Fructan is the dominant form of WSC in wheat stems (Ruuska et al. 2006). At the stage of maximum WSC content, fructans represent 85 % of the WSC in wheat stem internodes (Blacklow et al. 1984). Genotypic differences in stem WSC concentration at anthesis are attributed mainly to the fructan component (Ruuska et al. 2006; Xue et al. 2008). Fructan accumulation in wheat stems continues during stem growth and anthesis and then declines significantly while contributing to grain filling (Pollock and Cairns 1991; Schnyder 1993; Goggin and Setter 2004). Fructan has also been assigned a possible role in conferring tolerance to terminal drought of wheat (Wardlaw and Willenbrink 2000; Foulkes et al. 2007; Volaire and Lelièvre 1997).

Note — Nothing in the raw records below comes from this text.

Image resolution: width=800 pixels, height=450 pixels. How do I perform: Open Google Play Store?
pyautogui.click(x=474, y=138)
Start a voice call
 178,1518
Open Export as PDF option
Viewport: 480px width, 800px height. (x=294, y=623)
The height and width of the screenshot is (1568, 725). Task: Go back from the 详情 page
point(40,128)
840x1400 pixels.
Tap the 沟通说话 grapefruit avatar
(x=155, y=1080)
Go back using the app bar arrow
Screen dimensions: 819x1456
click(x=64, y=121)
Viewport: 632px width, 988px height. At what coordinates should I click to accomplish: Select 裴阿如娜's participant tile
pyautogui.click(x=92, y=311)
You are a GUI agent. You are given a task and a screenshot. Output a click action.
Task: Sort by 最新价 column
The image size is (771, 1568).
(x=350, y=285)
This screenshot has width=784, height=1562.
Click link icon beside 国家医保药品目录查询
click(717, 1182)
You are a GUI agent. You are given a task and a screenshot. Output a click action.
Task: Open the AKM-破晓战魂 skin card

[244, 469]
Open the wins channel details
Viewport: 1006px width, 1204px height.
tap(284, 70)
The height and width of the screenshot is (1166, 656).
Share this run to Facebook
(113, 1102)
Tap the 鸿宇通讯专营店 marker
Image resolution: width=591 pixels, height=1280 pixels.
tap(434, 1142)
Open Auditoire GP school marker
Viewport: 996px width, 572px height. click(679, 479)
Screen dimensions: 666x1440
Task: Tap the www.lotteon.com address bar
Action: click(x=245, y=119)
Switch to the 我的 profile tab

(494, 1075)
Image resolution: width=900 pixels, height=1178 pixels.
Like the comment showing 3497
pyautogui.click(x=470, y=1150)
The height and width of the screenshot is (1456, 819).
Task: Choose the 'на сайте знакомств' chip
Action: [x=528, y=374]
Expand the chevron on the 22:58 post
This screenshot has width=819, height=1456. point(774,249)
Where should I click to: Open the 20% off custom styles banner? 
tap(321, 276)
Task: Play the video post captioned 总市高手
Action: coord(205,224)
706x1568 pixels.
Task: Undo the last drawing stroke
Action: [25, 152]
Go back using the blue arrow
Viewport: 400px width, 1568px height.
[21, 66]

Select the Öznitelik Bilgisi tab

Fructans are a class of water-soluble, fructose-based oligo- and polysaccharides. Four enzymes, sucrose–fructan 6-fructosyltransferase (6-SFT), sucrose–sucrose 1-fructosyltransferase (1-SST), fructan–fructan 1-fructosyltransferase (1-FFT), and fructan–fructan 6G-fructosyltransferase (6G-FFT), are involved in fructan synthesis in higher plants (Vijn and Smeekens 1999). 6-SFT either transfers fructosyl residues to a fructan (i.e., to 1-kestose) in (2–6) linkages or produces 6-kestose (if only sucrose is available as a substrate). Fructans in wheat are mainly the graminan type, that is predominant b-2, 6-linked fructosyl-units with shorter b-2, 1-linked branches (Bancal and Triboï 1993; Ritsema and Smeekens 2003; Chalmers et al. 2005). 2–6 fructosyl-fructose linkages are by far the most prevalent in wheat fructans. Therefore, most of the carbon flux from sucrose to fructan in wheat is mediated by 6-SFT (Duchateau et al. 1995; Vijn and Smeekens 1999). Xue et al. (2008) showed that stem fructan concentrations at anthesis had a strong positive correlation to mRNA levels of 6-SFT in wheat stems during stem growth and anthesis.

With recent advances in sequencing and genotyping technologies, the knowledge of genetic and genomic variation has rapidly increased (Berard et al. 2009). A nucleotide base is the smallest unit of inheritance; hence, single nucleotide polymorphisms (SNPs, which include single base changes and small insertions/deletions) provide the ultimate level of molecular genetic marker variation. Furthermore, SNPs are valuable molecular genetic markers due to both their abundance and their relative stability in the genome and can be applied as perfect molecular markers when identified within genes underlying observed traits (Edwards et al. 2007; Lv et al. 2013; Uribe et al. 2013). They provide valuable markers for the study of agronomic or adaptive traits in plant species using strategies based on genetic mapping or association mapping (Edwards et al. 2007). Association analysis has been applied in a number of species (Gupta et al. 2005). In wheat, association analyses have been employed to associate individual candidate gene polymorphisms with phenotypic variation in grain weight and photoperiod (Su et al. 2011; Guo et al. 2009). Thus, by association analysis, causative molecular polymorphisms can be identified and functional markers can be derived from them (Andersen and Lübberstedt 2003).

The genomic sequence of 6-SFT was isolated (GenBank No. FJ228688.1) by Gao et al. (2010) from Triticeae plants. We detected polymorphisms in the 6-SFT-A1 locus, mapped it on chromosome 4A, and revealed that SNP in 6-SFT-A1 gene was associated with wheat seedling drought resistance (Yue et al. 2011). The objectives of this study were to (1) identify 6-SFT-A2 gene sequence polymorphisms among genotypes; (2) develop a functional markers for 6-SFT-A2 and map it on a chromosome; (3) reveal relationship between the marker and important agronomic traits by association analysis using a doubled haploid population and a historical population; and (4) identify superior 6-SFT-A2 haplotypes for marker-assisted selection in wheat breeding program.

Materials and methods

Plant materials

Three diploid progenitor species of common wheat, T. urartu (AA) accession UR 203, Ae. speltoides (SS, closely related to the B genome) Y2041 and Ae. tauschii (DD) Y215, and T. durum (AABB) DS 6 were used for identifying genomic origins. A set of nulli-tetrasomic lines developed in Chinese Spring was used for chromosomal location of the target gene.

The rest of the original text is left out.